The Indians called this point Muckl-te-oh meaning “good camping ground.” It was an important gathering place and trading center for the local tribes. On May 31, 1792, Captain George Vancouver (1758-1798) of the British Navy named the promontory Rose Point for all the pink wild roses he found covering the area. In May 1841, Lieutenant Charles Wilkes (1798-1877), commander of the U. S. Exploring Expedition, renamed it Point Elliott in honor of Samuel Elliott, a midshipman of his command. On January 22, 1855, this was the site of the Point Elliott Treaty between Washington Territorial Governor Isaac Ingalls Stevens (1818-1862) and 22 Puget Sound Indian Tribes. In exchange for ceding the lands between Point Pully (now Three Tree Point) south of Seattle, and the Canadian Border, the tribes were compensated with money, granted access, in perpetuity, to their ancestral hunting and fishing grounds, and assigned to various reservations. A monument erected in Mukilteo at Third Street and Lincoln Avenue commemorates the treaty.

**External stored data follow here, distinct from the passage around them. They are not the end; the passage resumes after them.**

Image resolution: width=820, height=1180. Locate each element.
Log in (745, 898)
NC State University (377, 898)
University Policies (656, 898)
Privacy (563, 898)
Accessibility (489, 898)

The first white settlers arrived in 1858, three years after the treaty was signed. The settlement, originally called Point Elliott, was founded by Jacob D. Fowler (1837-1892) and Morris H. Frost (1806-1882), partners in a trading post. When the government established a U. S. Post Office there in 1862, Fowler became its first postmaster, and changed the town’s name to Mukilteo. He also became Snohomish County’s first judge, auditor and notary public. In 1870, Fowler and Frost each claimed 160 acres of land under the Homestead Act of 1862, which became Mukilteo’s original town site. Lumber and the salmon canning industry soon turned the town into a busy seaport.

Building the Light

In 1901, the Lighthouse Board determined that a light and fog signal should be built on Point Elliott to help guide vessels headed for Possession Sound, and acquired a 2.6 acre site. The Lighthouse Service began construction of the Mukilteo Light Station in 1905 and it took eight months to complete. The station consisted of the combination lighthouse and fog signal building, two large two-story houses for the station keepers and their families, an oil house, and a windmill built over a well, which pumped fresh water to the town of Mukilteo. The entire light station cost $27,000 to build. The lamp in the Mukilteo Lighthouse was lit for the first time on the evening of March 1, 1906. “The light is considered without exception the most up-to-date and thoroughly equipped station on the Sound” (The Seattle Times).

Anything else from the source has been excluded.